Top of Supplied material

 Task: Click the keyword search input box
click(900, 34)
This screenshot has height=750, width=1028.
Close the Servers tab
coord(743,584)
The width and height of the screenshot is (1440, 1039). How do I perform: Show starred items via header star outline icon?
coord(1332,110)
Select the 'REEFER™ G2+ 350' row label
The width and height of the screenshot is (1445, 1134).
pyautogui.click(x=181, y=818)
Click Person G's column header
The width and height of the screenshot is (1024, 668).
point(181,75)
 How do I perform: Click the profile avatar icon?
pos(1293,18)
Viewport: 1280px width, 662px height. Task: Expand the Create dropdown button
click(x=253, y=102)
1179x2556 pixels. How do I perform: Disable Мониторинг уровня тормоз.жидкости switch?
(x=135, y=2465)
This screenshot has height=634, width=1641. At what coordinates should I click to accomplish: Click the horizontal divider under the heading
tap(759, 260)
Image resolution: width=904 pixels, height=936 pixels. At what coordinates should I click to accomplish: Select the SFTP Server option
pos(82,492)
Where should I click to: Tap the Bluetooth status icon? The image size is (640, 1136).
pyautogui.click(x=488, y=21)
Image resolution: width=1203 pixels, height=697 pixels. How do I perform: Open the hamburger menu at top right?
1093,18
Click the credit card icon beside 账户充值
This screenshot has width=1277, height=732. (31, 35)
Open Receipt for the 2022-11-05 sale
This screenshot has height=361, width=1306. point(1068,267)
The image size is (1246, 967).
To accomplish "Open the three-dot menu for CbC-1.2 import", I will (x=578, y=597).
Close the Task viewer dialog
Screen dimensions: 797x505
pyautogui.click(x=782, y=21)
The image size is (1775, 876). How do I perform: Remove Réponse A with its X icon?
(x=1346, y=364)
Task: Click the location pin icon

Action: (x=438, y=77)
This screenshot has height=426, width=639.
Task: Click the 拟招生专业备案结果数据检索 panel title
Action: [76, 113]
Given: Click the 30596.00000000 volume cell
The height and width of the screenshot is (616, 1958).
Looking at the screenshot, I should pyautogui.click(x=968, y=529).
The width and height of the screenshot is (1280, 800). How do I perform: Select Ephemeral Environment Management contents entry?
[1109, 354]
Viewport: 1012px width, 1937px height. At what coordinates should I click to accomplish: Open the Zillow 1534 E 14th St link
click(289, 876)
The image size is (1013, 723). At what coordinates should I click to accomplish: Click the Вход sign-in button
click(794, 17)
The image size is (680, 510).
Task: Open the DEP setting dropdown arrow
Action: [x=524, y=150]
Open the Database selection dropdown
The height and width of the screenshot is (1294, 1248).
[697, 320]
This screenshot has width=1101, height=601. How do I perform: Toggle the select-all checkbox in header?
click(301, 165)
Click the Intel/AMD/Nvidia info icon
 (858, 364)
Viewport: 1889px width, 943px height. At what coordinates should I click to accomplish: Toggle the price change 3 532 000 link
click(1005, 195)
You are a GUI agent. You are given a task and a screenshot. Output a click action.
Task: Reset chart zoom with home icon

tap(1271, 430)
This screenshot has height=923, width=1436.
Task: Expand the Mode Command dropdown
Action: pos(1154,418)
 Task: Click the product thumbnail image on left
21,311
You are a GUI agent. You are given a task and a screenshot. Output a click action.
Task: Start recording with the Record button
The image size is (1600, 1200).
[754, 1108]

Bottom of Supplied material

▶ _What this task involves_: Would you copy out each record precisely as it stands?

▶ _Answer to this exercise_:
 Task: Click the keyword search input box
click(900, 34)
This screenshot has height=750, width=1028.
Close the Servers tab
coord(743,584)
The width and height of the screenshot is (1440, 1039). How do I perform: Show starred items via header star outline icon?
coord(1332,110)
Select the 'REEFER™ G2+ 350' row label
The width and height of the screenshot is (1445, 1134).
pyautogui.click(x=181, y=818)
Click Person G's column header
The width and height of the screenshot is (1024, 668).
point(181,75)
 How do I perform: Click the profile avatar icon?
pos(1293,18)
Viewport: 1280px width, 662px height. Task: Expand the Create dropdown button
click(x=253, y=102)
1179x2556 pixels. How do I perform: Disable Мониторинг уровня тормоз.жидкости switch?
(x=135, y=2465)
This screenshot has height=634, width=1641. At what coordinates should I click to accomplish: Click the horizontal divider under the heading
tap(759, 260)
Image resolution: width=904 pixels, height=936 pixels. At what coordinates should I click to accomplish: Select the SFTP Server option
pos(82,492)
Where should I click to: Tap the Bluetooth status icon? The image size is (640, 1136).
pyautogui.click(x=488, y=21)
Image resolution: width=1203 pixels, height=697 pixels. How do I perform: Open the hamburger menu at top right?
1093,18
Click the credit card icon beside 账户充值
This screenshot has width=1277, height=732. (31, 35)
Open Receipt for the 2022-11-05 sale
This screenshot has height=361, width=1306. point(1068,267)
The image size is (1246, 967).
To accomplish "Open the three-dot menu for CbC-1.2 import", I will (x=578, y=597).
Close the Task viewer dialog
Screen dimensions: 797x505
pyautogui.click(x=782, y=21)
The image size is (1775, 876). How do I perform: Remove Réponse A with its X icon?
(x=1346, y=364)
Task: Click the location pin icon

Action: (x=438, y=77)
This screenshot has height=426, width=639.
Task: Click the 拟招生专业备案结果数据检索 panel title
Action: [76, 113]
Given: Click the 30596.00000000 volume cell
The height and width of the screenshot is (616, 1958).
Looking at the screenshot, I should pyautogui.click(x=968, y=529).
The width and height of the screenshot is (1280, 800). How do I perform: Select Ephemeral Environment Management contents entry?
[1109, 354]
Viewport: 1012px width, 1937px height. At what coordinates should I click to accomplish: Open the Zillow 1534 E 14th St link
click(289, 876)
The image size is (1013, 723). At what coordinates should I click to accomplish: Click the Вход sign-in button
click(794, 17)
The image size is (680, 510).
Task: Open the DEP setting dropdown arrow
Action: [x=524, y=150]
Open the Database selection dropdown
The height and width of the screenshot is (1294, 1248).
[697, 320]
This screenshot has width=1101, height=601. How do I perform: Toggle the select-all checkbox in header?
click(301, 165)
Click the Intel/AMD/Nvidia info icon
 (858, 364)
Viewport: 1889px width, 943px height. At what coordinates should I click to accomplish: Toggle the price change 3 532 000 link
click(1005, 195)
You are a GUI agent. You are given a task and a screenshot. Output a click action.
Task: Reset chart zoom with home icon

tap(1271, 430)
This screenshot has height=923, width=1436.
Task: Expand the Mode Command dropdown
Action: pos(1154,418)
 Task: Click the product thumbnail image on left
21,311
You are a GUI agent. You are given a task and a screenshot. Output a click action.
Task: Start recording with the Record button
The image size is (1600, 1200).
[754, 1108]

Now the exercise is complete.